------ Extracted records ------

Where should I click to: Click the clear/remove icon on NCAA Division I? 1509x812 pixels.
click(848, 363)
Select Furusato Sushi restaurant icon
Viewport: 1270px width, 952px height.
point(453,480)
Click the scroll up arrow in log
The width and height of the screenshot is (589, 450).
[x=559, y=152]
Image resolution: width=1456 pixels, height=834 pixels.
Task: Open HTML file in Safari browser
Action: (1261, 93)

------

Render every line of the rows above as a numbered list, leaving out any blank lines.

| Solution to the problem |
1. Where should I click to: Click the clear/remove icon on NCAA Division I? 1509x812 pixels.
2. click(848, 363)
3. Select Furusato Sushi restaurant icon
4. Viewport: 1270px width, 952px height.
5. point(453,480)
6. Click the scroll up arrow in log
7. The width and height of the screenshot is (589, 450).
8. [x=559, y=152]
9. Image resolution: width=1456 pixels, height=834 pixels.
10. Task: Open HTML file in Safari browser
11. Action: (1261, 93)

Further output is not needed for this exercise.